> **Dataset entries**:
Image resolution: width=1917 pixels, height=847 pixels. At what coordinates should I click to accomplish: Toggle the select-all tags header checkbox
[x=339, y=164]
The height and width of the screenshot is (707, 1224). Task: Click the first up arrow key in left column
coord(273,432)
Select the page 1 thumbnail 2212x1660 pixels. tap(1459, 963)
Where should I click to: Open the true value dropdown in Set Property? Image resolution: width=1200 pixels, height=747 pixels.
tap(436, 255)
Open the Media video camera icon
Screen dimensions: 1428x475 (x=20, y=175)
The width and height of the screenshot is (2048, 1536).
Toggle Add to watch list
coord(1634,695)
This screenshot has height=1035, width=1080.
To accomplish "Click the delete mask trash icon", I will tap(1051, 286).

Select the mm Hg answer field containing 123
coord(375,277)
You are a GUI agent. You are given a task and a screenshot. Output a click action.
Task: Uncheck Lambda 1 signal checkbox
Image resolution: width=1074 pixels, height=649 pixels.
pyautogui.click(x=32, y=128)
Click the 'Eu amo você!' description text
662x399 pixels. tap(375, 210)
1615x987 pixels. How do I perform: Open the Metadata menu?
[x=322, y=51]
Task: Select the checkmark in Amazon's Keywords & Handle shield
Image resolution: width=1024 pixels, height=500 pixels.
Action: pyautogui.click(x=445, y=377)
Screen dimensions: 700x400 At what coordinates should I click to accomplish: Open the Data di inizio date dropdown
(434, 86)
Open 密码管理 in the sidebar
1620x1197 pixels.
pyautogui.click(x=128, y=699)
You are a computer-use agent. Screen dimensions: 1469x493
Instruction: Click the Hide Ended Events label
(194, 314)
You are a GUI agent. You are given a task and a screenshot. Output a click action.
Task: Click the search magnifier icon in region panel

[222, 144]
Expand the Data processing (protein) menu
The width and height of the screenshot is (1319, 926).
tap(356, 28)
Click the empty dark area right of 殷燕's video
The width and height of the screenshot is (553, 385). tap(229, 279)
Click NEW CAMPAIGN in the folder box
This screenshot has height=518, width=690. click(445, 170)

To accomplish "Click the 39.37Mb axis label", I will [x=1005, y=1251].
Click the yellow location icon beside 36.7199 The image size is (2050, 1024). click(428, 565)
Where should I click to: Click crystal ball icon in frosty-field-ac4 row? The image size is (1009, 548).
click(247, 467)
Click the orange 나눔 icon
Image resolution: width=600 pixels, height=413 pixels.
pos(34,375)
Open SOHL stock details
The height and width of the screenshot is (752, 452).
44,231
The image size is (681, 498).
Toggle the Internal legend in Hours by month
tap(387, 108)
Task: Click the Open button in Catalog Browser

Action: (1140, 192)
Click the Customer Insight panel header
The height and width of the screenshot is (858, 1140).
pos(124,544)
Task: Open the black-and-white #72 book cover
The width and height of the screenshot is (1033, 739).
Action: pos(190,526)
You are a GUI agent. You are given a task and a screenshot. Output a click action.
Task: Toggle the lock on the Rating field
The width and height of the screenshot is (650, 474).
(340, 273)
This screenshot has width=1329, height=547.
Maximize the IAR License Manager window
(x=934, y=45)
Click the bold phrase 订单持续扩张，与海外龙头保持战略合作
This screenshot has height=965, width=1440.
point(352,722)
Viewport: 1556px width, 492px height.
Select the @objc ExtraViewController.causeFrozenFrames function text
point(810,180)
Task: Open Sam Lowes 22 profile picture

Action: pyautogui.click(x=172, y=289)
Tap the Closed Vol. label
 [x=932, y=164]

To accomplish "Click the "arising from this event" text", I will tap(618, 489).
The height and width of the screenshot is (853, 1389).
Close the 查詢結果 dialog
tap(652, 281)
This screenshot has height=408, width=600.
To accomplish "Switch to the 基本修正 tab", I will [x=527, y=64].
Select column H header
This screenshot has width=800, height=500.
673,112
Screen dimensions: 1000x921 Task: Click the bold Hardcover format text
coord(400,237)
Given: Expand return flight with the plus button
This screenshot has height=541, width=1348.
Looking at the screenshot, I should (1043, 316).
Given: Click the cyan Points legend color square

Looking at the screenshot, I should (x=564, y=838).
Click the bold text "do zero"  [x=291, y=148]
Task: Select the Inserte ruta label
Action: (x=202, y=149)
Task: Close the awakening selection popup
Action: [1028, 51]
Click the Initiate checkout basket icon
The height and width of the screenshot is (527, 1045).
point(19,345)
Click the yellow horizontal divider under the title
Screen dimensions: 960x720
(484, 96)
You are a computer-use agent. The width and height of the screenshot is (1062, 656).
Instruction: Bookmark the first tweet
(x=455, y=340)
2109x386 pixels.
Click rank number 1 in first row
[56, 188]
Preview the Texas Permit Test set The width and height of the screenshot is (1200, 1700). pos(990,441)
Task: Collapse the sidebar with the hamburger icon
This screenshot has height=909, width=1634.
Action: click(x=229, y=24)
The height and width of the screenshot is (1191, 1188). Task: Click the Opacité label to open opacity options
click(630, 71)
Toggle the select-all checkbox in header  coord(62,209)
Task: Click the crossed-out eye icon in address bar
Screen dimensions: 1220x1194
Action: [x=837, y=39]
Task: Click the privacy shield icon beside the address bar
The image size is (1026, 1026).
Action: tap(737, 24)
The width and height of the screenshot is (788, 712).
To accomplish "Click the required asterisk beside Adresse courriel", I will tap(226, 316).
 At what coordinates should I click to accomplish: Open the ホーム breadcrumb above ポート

> **About this task**: Every line above that holds the string "beside" should be copied out.

> **Worked solution**:
Click the yellow location icon beside 36.7199 The image size is (2050, 1024). click(428, 565)
Task: Click the privacy shield icon beside the address bar
To accomplish "Click the required asterisk beside Adresse courriel", I will tap(226, 316).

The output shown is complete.